- _PROVIDED TEXT_
※

Since I don’t know what the hell I’m doing, my cooking attempts are traumatic experiences in experimentation, frequently with dire results such as godawful messes from spilled pots and moments of terror from stovetop grease fires. Not to mention inedible food.
I’m not a complete dunce. I do know how to make basic meals, like bacon and eggs, grilled steak and tomatoes, spaghetti and a few others. But my linguine and clam sauce was seriously unsuccessful.
MYSTERY OF THE SPICE RACK
Yesterday I made a big pot of chili with ground beef, onion, canned tomatoes and red kidney beans — a fairly easy meal but uncharted territory for me. I added the mandatory packet of McCormick’s chili seasoning mix, and salt and pepper, but the chili still turned out bland. Next time I will add other ingredients to spice it up.
My wife’s spice rack is still in the kitchen and full of wonderfully mysterious ingredients, from which she knew precisely which ones to use for each dish. I don’t know basil from rosemary (I did know a Rosemary once but that’s another story).
One day I will write my own version of that wonderful book ‘The Joy of Cooking’ — my wife’s Bible in the kitchen. When I first set out on this treacherous road, I would have called my version ‘The Hell of Cooking.’
But now, as I boldly continue down this road, such a title would not apply. I have found that this cooking racket is good for the soul, especially in this age of isolation. And since I often invoke God’s name — as in, Oh, God, I hope this turns out all right — I’ll call it ‘Sous-chef to God.’

※

- _RECORD EXCERPTS_
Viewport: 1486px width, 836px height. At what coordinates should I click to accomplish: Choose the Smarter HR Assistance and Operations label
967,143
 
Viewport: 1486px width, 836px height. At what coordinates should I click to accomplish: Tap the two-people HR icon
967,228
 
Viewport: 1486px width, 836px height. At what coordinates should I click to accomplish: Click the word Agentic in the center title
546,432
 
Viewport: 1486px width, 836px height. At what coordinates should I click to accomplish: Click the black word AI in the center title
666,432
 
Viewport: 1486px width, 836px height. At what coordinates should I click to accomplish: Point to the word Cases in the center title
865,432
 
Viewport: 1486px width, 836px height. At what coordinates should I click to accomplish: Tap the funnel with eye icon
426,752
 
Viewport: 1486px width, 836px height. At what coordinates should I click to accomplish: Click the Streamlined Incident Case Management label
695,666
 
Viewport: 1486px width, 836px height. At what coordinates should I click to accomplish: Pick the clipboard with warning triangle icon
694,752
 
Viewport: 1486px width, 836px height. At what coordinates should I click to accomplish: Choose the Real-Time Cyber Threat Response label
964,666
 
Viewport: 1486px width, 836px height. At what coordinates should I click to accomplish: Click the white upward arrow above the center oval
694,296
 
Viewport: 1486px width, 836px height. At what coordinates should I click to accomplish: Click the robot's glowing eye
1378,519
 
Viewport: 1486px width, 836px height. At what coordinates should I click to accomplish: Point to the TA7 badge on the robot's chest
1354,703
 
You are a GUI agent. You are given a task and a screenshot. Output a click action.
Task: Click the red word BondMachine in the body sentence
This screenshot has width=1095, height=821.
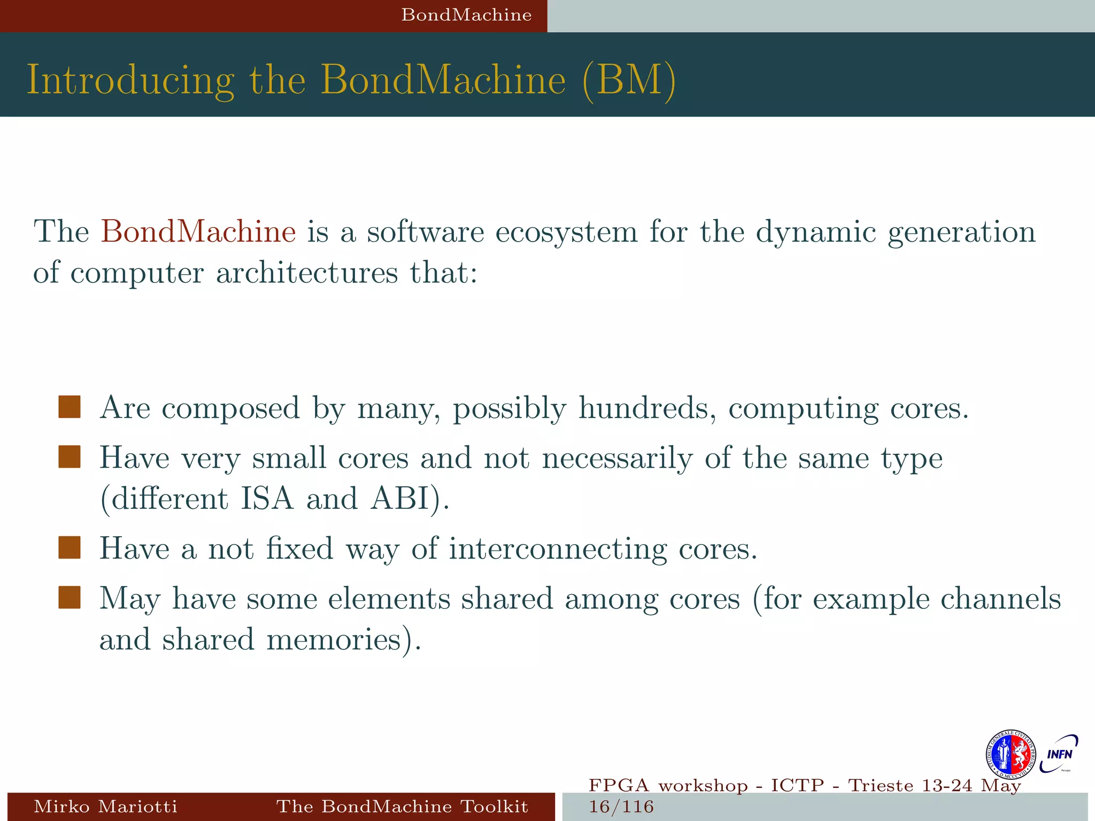point(198,232)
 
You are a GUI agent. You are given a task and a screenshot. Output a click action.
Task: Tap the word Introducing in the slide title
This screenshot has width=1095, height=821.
point(130,80)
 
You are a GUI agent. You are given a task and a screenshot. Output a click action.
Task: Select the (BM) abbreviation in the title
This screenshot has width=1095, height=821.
point(629,80)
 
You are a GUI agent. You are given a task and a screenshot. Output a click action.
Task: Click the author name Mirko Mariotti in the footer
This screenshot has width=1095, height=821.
point(105,806)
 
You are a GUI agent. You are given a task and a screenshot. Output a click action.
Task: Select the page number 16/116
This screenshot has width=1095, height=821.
point(621,807)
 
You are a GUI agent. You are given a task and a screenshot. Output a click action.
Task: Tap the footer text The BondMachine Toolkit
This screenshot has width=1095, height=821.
point(402,806)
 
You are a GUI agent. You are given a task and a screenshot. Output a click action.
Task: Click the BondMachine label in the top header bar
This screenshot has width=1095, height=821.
point(466,15)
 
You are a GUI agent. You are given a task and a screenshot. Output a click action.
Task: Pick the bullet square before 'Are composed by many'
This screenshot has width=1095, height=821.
point(70,407)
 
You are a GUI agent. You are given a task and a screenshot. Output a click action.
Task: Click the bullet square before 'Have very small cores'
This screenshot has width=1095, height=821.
point(70,457)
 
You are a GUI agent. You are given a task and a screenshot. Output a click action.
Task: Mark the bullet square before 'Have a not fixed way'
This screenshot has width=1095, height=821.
point(70,548)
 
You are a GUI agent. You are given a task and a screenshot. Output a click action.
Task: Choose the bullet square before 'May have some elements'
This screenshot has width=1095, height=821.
point(70,598)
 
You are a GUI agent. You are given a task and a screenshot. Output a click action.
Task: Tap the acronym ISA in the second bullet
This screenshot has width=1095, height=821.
point(267,499)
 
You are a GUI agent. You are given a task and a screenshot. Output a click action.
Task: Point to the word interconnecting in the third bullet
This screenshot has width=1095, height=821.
point(558,549)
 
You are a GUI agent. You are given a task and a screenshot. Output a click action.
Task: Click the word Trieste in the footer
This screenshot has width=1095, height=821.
point(881,786)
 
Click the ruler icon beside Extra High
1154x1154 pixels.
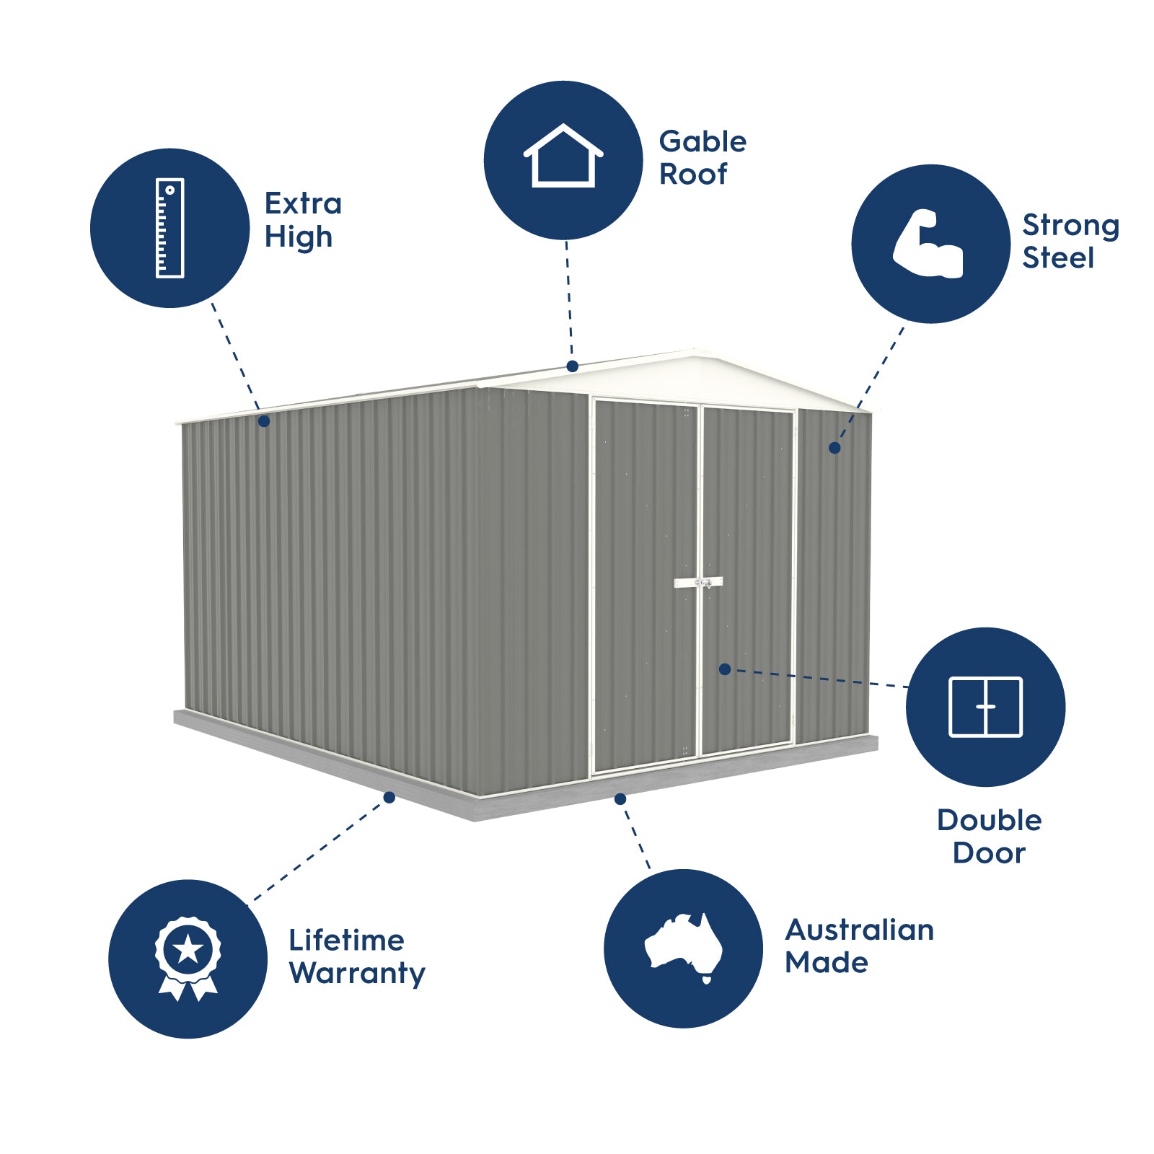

※

- _SHORT TASK 1_
Do these statements agree with the essay about learning to cook? Answer yes or no for each, quoting the deciding words: (a) The chili was made with ground turkey. (b) The linguine and clam sauce turned out well. (c) The wife's spice rack remains in the kitchen.
- _SHORT TASK 2_
In the essay about learning to cook, what seasoning mix went into the chili?

- _WORKED SOLUTION 1_
(a) No: "a big pot of chili with ground beef, onion, canned tomatoes and red kidney beans"
(b) No: "But my linguine and clam sauce was seriously unsuccessful."
(c) Yes: "My wife’s spice rack is still in the kitchen"

- _WORKED SOLUTION 2_
A packet of McCormick’s chili seasoning mix.